1.         Die Verwaltung wird beauftragt, bis zu Beginn des Kita-Anmeldeverfahrens   verbindlich abzuklären, inwieweit die Arbeiterwohlfahrt die Kindertageseinrichtung        Piepenstockstr. auch im Kindergartenjahr 2009/2010 unter den            Finanzierungsmodalitäten des KiBiz weiterführen wird.

 

            Ungeachtet dessen steht nach wie vor das Angebot der Stadt, am Ende des             Kindergartenjahres 2008/2009 mit der AWO erneute Gespräche über die mit dem   Nachweis des Eigenanteils zusammenhängenden Probleme zu führen und die            Auskömmlichkeit der Kindpauschalen zu prüfen.

 

2.         Solle die AWO eine Weiterführung des Kindergartens Piepenstockstr. unter den       o.g.
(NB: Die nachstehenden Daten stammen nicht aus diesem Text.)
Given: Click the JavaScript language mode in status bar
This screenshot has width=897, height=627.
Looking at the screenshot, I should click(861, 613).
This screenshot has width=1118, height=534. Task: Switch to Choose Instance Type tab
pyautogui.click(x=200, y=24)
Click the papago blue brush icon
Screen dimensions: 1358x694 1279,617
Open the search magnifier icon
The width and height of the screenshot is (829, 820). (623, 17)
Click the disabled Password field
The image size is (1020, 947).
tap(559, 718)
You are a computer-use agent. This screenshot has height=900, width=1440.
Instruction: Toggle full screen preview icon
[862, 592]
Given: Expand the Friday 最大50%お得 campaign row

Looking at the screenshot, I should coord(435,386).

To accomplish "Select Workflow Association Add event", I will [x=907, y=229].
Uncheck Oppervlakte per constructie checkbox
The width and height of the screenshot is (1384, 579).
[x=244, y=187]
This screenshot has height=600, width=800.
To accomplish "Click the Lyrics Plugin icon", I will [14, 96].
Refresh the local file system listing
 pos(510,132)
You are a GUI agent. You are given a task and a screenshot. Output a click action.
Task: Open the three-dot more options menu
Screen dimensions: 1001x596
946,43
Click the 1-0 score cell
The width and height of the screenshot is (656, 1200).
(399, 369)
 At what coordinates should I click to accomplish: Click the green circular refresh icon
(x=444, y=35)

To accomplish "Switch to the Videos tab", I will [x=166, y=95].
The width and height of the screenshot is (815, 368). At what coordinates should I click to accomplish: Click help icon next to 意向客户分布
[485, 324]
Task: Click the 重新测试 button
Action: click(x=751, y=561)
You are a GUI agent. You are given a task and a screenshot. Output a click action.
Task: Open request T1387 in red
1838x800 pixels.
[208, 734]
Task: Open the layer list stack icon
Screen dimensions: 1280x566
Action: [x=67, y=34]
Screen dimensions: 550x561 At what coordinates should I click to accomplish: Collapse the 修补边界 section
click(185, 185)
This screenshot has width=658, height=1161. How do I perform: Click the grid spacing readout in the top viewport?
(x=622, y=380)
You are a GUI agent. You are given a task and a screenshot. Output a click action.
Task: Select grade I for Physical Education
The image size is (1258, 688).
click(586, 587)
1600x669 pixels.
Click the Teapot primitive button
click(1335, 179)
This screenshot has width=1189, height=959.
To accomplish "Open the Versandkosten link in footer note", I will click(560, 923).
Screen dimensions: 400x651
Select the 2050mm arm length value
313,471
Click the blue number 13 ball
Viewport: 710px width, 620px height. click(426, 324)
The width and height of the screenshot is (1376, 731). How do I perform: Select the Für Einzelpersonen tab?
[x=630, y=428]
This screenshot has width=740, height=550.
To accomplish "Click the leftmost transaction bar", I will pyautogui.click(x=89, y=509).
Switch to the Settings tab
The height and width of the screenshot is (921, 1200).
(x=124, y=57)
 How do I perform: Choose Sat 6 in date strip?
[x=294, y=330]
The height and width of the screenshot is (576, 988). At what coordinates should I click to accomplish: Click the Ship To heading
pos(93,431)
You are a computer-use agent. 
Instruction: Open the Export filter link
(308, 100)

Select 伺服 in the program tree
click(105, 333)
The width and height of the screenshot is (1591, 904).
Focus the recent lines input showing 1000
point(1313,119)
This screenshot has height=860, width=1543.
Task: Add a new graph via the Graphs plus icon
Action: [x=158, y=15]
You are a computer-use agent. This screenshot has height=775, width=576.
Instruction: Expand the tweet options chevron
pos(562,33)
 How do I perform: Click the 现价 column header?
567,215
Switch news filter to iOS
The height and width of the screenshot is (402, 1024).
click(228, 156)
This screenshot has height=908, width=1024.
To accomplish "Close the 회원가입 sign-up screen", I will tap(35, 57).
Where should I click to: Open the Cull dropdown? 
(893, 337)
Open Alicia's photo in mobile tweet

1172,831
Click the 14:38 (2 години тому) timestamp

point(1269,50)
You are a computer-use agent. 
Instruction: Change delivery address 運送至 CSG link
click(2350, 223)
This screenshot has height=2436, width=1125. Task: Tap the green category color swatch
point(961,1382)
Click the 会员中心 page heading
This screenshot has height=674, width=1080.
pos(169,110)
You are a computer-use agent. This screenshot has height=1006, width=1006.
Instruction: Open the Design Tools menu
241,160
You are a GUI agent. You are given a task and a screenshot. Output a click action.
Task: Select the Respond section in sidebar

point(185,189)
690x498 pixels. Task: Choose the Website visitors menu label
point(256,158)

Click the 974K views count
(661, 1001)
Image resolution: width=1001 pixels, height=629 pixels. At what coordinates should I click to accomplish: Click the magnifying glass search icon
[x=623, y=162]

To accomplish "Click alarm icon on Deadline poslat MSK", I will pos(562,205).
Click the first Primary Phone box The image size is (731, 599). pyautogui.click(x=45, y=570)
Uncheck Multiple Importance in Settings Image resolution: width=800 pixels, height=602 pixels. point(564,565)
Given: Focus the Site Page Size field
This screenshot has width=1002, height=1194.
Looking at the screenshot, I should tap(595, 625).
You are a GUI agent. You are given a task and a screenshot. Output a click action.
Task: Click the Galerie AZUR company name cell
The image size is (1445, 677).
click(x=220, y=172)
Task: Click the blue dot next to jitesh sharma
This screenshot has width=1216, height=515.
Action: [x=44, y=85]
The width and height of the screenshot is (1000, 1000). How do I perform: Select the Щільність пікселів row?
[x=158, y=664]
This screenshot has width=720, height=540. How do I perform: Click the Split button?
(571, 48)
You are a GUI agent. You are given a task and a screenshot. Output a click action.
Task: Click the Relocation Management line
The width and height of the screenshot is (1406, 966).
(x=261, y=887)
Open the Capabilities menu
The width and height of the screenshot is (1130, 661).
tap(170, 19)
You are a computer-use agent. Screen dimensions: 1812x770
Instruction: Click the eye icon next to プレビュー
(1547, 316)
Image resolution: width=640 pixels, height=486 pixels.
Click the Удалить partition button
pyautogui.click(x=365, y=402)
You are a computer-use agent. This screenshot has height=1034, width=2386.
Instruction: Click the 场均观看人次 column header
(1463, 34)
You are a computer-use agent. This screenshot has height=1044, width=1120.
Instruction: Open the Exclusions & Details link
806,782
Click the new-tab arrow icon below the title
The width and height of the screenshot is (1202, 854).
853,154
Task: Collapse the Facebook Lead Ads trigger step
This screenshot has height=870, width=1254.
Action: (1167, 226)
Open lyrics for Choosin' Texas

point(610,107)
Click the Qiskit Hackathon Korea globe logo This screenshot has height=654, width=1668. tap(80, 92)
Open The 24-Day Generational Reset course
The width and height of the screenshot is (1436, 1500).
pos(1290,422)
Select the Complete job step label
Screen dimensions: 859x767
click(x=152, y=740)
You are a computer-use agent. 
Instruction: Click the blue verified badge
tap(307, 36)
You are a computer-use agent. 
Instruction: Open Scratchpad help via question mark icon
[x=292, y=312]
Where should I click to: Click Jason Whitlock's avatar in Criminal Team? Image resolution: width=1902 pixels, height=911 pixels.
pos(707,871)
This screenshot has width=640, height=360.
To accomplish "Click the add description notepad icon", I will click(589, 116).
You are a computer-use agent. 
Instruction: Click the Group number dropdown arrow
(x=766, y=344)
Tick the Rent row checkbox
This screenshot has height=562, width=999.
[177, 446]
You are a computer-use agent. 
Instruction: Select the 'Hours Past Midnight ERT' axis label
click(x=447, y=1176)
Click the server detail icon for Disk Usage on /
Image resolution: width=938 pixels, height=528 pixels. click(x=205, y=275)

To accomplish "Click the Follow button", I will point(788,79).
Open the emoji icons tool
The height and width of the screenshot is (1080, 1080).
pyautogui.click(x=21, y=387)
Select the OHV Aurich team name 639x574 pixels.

Voraussetzungen ausschließen, so wird die Verwaltung beauftragt,      alternative und sozialräumlich vertretbare Lösungen zu entwickeln.

 

            Zielsetzung ist hierbei, den Kindergarten Piepenstockstr. im Kindergartenjahr            2009/2010 in eine andere Trägerschaft zu überführen, und somit zumindest den        verbleibenden Kindern Betreuungssicherheit im vertrauten Umfeld zu garantieren.

 

            Neuanmeldungen sind unter dem Vorbehalt einer möglichen Verteilung auf in der      Nähe befindlichen Kindertageseinrichtungen vorzunehmen. Eine sachgerechte      Entscheidung hierzu ist auf der Basis der tatsächlichen Anmeldezahlen und in           Abstimmung mit den Beteiligten zu treffen.

 

3.         Die Bezirksvertretungen Haspe und Hohenlimburg sind im Januar 2009 mit in die     Beratung mit einzubeziehen.